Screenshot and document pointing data
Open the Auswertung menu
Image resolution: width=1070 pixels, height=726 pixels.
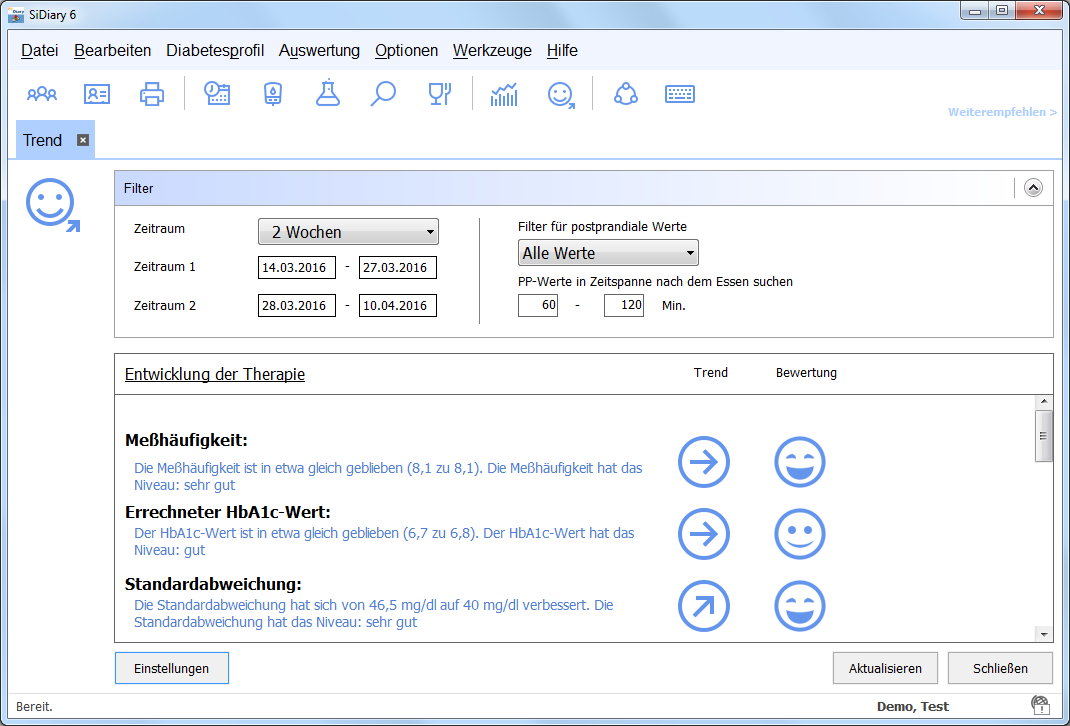(x=319, y=51)
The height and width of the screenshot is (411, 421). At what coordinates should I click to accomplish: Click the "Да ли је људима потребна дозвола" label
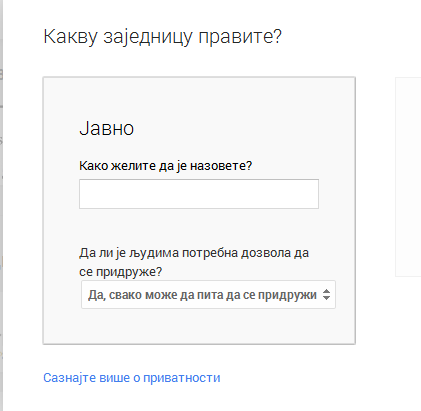(x=194, y=253)
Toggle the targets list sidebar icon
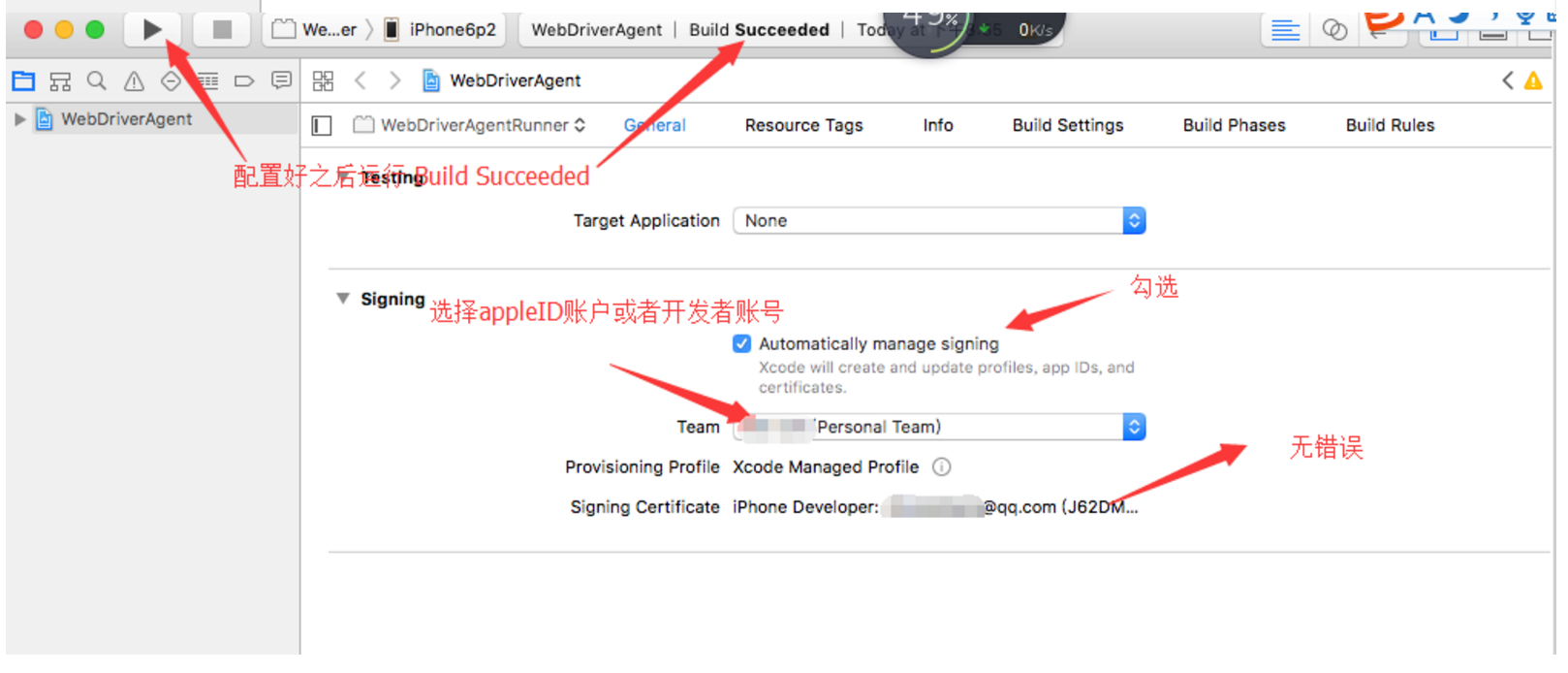 click(322, 125)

◆ Exercise objective ◆
Convert the material into a two-column CSV with the headers "instruction" and "coordinates," giving one row for each instruction and its answer. Put each value in a double-quoted field with line breaks replaced by spaces, and omit the pictures.

◆ The answer ◆
instruction,coordinates
"Open the Auswertung menu Image resolution: width=1070 pixels, height=726 pixels.","(x=319, y=51)"
"The height and width of the screenshot is (411, 421). At what coordinates should I click to accomplish: Click the ""Да ли је људима потребна дозвола"" label","(x=194, y=253)"
"Toggle the targets list sidebar icon","click(322, 125)"